Only feet from her ear.
Terror suspended all thought. All movement. Lissa didn’t breathe. Didn’t turn her head. Didn’t want to turn her head! She wasn’t into snakes at the best of times, and definitely not when one was shaking his tail right beside her ear.
“Missy!” Footsteps thudded across the desert floor. “Sweet Lord, Missy, don’t move!”
She barely heard the frantic shout. Everything she’d ever heard, everything she’d read about rattlesnakes since she’d moved to Paradise thundered in her head. Snakes were defensive animals. They’d go to any lengths to avoid contact. When provoked or startled, they’d take flight and only attack if there was no way out.
Even if they did attack, there was always the chance they’d just fed, just drained their reservoir of venom to stun another prey. She managed one choked prayer that this particular rattler had gorged itself silly right before Lissa tumbled off the ridge and into its nest.
She’d never know what told her the reptile was about to strike. Maybe it was the sudden hiss almost buried amid the furious rattles. Or the snarl that ripped from Wolf’s throat as he launched himself down the rest of the slope. Or the sixth sense all creatures exhibit in the face of danger.
Instinct had her flinging up an arm to protect her face.
Instinct brought Wolf flying across her body, teeth bared.
Instinct sent her father into a crashing dive a half second before the rattler struck.
Chapter 15
For the rest of her life, Lissa would shudder every time she recalled the horrific moments that followed her tumble down the slope.
Man, dog and snake convulsed in a blur of whirling, writhing movement. Wolf’s savage snarls ripped through air that vibrated with furious hisses and rattles.
Terrified, Lissa rolled onto her side and scrabbled frantically to her hands and knees. Choking with horror, she saw Wolf emerge from the melee, his jaws locked behind the head of a slashing, gray-brown diamondback.
It couldn’t have taken the dog more than a few seconds to finish off the creature. But every snarl that ripped from his throat, every vicious spin of his body, every time he slammed the rattler’s scaly length against the ground, stopped Lissa’s heart.
With a final jump and midair twist, Wolf flipped the carcass over his back and—mercifully—out of sight.
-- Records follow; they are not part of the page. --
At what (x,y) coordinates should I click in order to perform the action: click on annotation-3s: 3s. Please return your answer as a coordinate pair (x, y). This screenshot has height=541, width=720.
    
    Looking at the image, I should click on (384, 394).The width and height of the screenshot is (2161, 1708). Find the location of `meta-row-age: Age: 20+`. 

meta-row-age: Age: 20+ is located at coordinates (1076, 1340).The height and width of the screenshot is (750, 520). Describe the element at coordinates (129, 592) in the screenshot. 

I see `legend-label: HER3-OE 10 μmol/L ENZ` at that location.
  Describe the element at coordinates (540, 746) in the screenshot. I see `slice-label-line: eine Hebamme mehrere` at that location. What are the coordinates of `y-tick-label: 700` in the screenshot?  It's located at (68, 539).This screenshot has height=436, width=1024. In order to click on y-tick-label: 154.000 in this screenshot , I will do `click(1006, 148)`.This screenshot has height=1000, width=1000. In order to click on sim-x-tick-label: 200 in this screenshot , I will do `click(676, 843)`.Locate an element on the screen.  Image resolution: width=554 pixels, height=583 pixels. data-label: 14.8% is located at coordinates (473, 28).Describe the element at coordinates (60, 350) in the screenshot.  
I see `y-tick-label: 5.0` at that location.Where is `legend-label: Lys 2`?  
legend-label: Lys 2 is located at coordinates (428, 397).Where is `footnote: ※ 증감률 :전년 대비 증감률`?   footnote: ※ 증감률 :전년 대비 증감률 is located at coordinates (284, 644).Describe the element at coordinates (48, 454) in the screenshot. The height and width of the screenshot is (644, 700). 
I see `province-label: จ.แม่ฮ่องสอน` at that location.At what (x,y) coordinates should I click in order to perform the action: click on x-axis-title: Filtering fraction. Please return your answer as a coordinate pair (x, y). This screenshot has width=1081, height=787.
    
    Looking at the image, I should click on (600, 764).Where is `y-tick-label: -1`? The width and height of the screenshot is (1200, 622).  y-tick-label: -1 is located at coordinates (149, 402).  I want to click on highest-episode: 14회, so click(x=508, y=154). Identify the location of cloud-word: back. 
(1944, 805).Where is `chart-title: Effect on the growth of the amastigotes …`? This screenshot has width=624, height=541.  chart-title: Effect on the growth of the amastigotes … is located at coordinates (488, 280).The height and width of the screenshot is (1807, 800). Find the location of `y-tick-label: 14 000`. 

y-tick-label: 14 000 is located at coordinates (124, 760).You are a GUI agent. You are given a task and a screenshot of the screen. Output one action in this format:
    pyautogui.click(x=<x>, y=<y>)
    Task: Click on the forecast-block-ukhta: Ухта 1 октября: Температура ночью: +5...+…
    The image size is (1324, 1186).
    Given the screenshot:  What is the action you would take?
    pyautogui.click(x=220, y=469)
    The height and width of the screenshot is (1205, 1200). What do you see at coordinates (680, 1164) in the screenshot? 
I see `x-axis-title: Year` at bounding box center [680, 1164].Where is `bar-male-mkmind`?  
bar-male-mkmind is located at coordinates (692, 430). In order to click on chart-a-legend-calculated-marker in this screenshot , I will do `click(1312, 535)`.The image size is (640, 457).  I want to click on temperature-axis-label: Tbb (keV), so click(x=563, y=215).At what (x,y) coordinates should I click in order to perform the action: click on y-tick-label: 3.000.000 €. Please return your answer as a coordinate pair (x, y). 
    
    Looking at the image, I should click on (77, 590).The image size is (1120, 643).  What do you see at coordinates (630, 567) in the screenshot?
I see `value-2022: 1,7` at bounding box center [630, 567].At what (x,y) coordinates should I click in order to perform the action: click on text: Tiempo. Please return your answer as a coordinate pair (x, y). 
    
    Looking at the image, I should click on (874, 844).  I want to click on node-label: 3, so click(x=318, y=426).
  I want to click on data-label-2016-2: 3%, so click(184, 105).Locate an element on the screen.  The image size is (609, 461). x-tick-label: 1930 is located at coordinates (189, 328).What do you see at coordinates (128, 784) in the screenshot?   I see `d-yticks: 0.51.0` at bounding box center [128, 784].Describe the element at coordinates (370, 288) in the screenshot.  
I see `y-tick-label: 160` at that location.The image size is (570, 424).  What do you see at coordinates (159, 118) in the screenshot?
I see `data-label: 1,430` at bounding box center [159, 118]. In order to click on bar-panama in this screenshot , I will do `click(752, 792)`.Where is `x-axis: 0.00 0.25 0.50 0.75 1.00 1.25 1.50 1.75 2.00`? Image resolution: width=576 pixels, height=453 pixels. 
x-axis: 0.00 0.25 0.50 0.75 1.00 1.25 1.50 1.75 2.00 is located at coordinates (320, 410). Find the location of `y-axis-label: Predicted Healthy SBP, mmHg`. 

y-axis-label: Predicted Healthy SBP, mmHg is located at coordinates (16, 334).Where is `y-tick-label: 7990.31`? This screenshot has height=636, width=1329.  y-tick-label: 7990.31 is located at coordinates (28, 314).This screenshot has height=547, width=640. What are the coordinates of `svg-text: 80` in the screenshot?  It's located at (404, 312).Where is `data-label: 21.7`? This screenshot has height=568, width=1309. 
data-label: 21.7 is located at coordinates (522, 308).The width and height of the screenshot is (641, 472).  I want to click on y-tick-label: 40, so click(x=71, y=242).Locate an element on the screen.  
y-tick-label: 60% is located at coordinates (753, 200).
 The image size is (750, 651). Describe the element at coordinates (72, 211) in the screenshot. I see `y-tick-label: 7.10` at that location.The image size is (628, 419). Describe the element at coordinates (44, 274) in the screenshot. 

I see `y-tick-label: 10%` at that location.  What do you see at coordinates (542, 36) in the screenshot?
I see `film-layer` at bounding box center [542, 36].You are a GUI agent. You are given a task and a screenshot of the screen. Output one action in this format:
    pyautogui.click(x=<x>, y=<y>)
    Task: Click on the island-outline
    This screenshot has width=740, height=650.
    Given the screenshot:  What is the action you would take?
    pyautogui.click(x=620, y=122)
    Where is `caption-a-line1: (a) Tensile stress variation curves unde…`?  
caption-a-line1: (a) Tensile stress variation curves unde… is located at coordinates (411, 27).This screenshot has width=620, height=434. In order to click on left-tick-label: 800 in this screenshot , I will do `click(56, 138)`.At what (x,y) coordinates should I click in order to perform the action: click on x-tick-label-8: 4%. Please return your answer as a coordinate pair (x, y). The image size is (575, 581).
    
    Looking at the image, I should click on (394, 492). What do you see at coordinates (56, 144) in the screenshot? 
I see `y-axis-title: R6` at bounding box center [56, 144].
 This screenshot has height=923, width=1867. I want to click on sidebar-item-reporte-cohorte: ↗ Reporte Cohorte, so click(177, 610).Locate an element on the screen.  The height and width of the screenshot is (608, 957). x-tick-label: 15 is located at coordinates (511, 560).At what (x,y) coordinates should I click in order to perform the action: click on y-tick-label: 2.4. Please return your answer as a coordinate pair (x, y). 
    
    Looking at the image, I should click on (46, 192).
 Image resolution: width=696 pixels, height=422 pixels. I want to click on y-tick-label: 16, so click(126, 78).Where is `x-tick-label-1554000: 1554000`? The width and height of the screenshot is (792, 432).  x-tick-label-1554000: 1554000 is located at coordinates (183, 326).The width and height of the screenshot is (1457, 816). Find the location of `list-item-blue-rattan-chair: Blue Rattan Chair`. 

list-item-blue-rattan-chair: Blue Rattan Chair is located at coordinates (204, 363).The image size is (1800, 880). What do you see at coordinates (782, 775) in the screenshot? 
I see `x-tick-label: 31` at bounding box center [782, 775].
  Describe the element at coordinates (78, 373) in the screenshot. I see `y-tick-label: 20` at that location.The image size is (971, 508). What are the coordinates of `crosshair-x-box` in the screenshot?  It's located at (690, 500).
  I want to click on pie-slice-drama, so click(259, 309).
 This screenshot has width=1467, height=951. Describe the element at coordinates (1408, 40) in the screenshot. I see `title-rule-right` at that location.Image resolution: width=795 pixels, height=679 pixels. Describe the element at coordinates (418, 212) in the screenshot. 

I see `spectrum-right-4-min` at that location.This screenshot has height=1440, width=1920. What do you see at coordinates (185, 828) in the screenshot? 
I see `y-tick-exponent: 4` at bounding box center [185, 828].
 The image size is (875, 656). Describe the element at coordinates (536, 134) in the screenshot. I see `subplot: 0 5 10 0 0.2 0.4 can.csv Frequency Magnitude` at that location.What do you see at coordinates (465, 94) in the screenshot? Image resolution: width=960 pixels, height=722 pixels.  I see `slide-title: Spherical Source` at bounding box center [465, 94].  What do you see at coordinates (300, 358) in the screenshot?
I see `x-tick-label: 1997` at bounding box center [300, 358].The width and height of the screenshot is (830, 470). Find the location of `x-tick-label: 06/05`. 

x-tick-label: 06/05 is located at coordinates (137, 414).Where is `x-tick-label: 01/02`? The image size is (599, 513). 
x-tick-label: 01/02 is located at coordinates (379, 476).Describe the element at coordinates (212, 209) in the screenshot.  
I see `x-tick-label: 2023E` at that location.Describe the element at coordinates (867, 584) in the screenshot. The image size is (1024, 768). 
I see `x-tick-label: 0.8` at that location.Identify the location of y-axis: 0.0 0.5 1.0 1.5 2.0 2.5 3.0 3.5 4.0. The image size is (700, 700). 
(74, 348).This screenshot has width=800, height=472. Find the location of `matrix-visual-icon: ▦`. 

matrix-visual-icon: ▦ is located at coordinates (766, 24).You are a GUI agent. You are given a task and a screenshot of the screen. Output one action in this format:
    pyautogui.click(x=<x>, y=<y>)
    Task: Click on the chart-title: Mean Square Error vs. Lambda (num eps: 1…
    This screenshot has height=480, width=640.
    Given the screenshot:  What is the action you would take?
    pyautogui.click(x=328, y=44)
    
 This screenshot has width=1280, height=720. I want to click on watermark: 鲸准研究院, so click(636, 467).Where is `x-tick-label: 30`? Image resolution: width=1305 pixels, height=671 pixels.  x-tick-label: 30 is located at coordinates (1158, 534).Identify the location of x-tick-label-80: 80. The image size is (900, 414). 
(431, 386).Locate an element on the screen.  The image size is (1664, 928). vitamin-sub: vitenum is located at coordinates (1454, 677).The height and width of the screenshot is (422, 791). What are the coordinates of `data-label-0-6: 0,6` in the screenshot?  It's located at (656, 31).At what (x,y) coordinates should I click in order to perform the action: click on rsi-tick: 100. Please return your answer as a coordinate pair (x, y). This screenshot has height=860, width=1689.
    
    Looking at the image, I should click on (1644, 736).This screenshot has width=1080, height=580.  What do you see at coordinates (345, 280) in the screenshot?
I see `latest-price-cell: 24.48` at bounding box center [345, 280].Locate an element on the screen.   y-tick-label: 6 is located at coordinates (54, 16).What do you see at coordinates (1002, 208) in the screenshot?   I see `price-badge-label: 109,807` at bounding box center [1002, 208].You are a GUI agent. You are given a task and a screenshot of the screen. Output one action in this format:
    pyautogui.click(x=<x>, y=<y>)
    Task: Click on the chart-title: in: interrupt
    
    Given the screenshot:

Legs spread, ears back, fangs bared, he swung his head from side to side, searching for other foe.
His feral growls beat the air as Lissa crawled the few feet to the third combatant in the deadly duel. Fear contorting his haggard face, Arlen pushed himself up on one elbow.
“Missy! Baby, did it bite you?”
“I don’t…” She lifted a shaky hand, shoved back her bangs. “I don’t think so.”
“Are you sure?”
A quick visual showed a considerable collection of scrapes and cuts but nothing resembling fang marks.
“I’m okay.”
“Thank God!”
He crumpled back to the ground, his eyes closing.
“What about you?” she asked on a wave of panic. “Did it get you?”
His lids fluttered up. A slow apology filled his eyes. “’Fraid so.”
“Oh, God! Where?”
He lifted his left arm an inch or two and gestured to his right. Lissa’s lungs squeezed when she spotted the small, diagonal wound just below a tattooed eagle.
“Don’t fret,” he said hoarsely. “You’re all right. That’s all that matters to me.”
“Not to me!”
Throwing back her head, she gulped down her panic. Okay! All right! She’d made it a point to read up on the desert when she first moved to Paradise. Picked up all kinds of information about kangaroo rats and Gila monsters and sidewinders…including several articles on ways to prevent and treat venomous bites.
One in particular her frantic brain dredged up. It was written by Rattlesnake Ray, who claimed the dubious distinction of stuffing more venomous pit vipers into a burlap bag than any other living Texan. Among other things, the article stressed that some eight thousand people were bitten every year in the United States. Maybe nine or ten died. Lissa latched onto that statistic like a drowning swimmer would a lifeline.